PROBLEM TO BE SOLVED: To provide an electronic device which, in a case where plural users simultaneously view an identical content, reproduces different sound data associated to different displayed matters displayed in the content, for the respective users.SOLUTION: An electronic device comprises: plural oscillators 12 for outputting modulation waves of a parametric speaker; a display 40 for displaying image data containing plural displayed matters; a recognition unit 30 for recognizing the positions of the users; and a controller 20 for controlling the oscillators 12 so as to reproduce plural pieces of sound data associated to the respective displayed matters. The controller 20 controls the oscillators 12 so as to reproduce the sound data associated with the displayed matters selected by the respective users, toward the positions of the users recognized by the recognition unit 30.

Description

  The present invention relates to an electronic device including an oscillation device.

  For example, Patent Documents 1 to 5 disclose techniques related to an electronic apparatus including an audio output unit. The technique described in Patent Document 1 measures the distance between a mobile terminal and a user, and controls display brightness and speaker volume based on the distance. The technique described in Patent Document 2 is a technique related to a directional speaker system including a directional speaker array. Specifically, a reproduction control point is installed in the main lobe direction to suppress reproduction sound deterioration. The technique described in Patent Document 3 reproduces sound suitable for both the hearing impaired and the normal hearing by a speaker control device including a highly directional speaker and a normal speaker.

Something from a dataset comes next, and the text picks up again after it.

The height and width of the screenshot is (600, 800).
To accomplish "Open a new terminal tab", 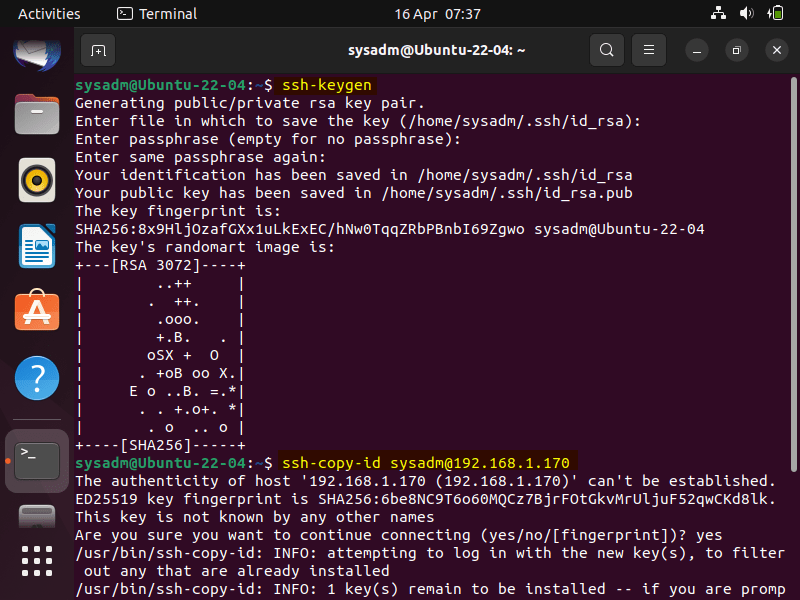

  Patent Documents 4 and 5 describe techniques related to parametric speakers. The technique described in Patent Document 4 includes an ultrasonic generator that generates ultrasonic waves by expansion and contraction of a medium due to heat generated by a heating element. The technique described in Patent Document 5 relates to a portable terminal device having a plurality of superdirective speakers such as parametric speakers.

JP-A-2005-202208 JP 2008-252625 A JP 2008-197381 A JP 2004-147311 A JP 2006-67386 A

  When multiple users view the same content at the same time, each user can play different audio data associated with different display objects displayed on the content. To provide new ways to enjoy content.

  An object of the present invention is to reproduce, for each user, different audio data associated with different display objects displayed on the content when a plurality of users view the same content at the same time. is there.

According to the present invention, a plurality of oscillation devices that output a modulated wave of a parametric speaker;
A display unit for displaying first image data including a plurality of display objects;
A recognition unit for recognizing the positions of a plurality of users;
A controller that controls the oscillation device to reproduce a plurality of audio data associated with each of the plurality of display objects;
With
The control unit is an electronic device that controls the oscillation device to reproduce the audio data associated with the display object selected by each user toward the position of each user recognized by the recognition unit. Is provided.

  According to the present invention, when a plurality of users view the same content at the same time, different audio data associated with different display objects displayed on the content can be reproduced for each user. it can.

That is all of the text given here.